Three decades in the same grade. You read that right, that’s exactly what I wrote. A 60-year-old first grader. The thought of a sexagenarian traipsing the halls of a school, when years ago they needed to finish high school, probably leaves you horrified, cringing and cursing our education system. It leaves you to wonder how someone with an AARP card who qualifies for senior coffee prices at McDonald’s sits in the lunch room with six-year-olds sipping on milk with missing front teeth as they wait another decade for a driver’s license.
But this first grader aces the alphabet, arithmetic and the toughest subject of all — parenting. My mom, the oldest and smartest first grader anyone could be lucky enough to know.
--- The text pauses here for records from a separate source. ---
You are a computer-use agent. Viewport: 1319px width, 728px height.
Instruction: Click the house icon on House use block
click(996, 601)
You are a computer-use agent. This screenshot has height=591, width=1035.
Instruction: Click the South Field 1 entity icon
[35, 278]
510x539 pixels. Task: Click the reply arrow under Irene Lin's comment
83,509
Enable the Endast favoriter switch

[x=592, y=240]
This week she turned the big 6-0. The truest definition of a teacher, with zeal for learning and zest for self-improvement. If we walk into a WalMart sixty miles from her school, she recognizes (and gets recognized by) kids she taught when Alf graced televisions in primetime. She often admits that when she gets new shoes, it puts an extra pep in her step and all the small faces in her classroom get a kick for the rest of the day out of her new kicks, and that makes her day. Of all the classroom lessons my mom tediously planned with a perfect combination of persistence, patience and passion for excellence, none can mean more than the life lessons.
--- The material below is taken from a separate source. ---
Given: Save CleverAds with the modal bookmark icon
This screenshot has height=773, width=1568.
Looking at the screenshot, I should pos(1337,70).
She showed me you should love life as much as you love your family and your work. Your job should never center around a paycheck or clocking out at 40 hours, but it should be about what in life cannot be given a number, like giving people opportunities to find the best in themselves. She taught me that being a good teacher will always be harder than being the best student in the class because you will be the student that never gets it all right the first time. She reminds me to give hugs and high fives every day, no matter the size of an accomplishment because each achievement in life that moves us forward should be celebrated. When the pencil breaks, it’s not a big deal. Grab the sharpener along the wall and start again. She never told me any of these things, she modeled every one of them with the same precision and dedication that she used to draw out her perfect penmanship as she taught me to write. When winter comes, recess outside may mean freezing your fanny off, but the silver lining to the clouds of snow comes when you plop a carrot in a snowman’s face.
I didn’t always appreciate, and still do not, all the wisdom my mom gave me about learning and life, but every day there seems to be one more thing I shake my head at and think, “She was right about that.”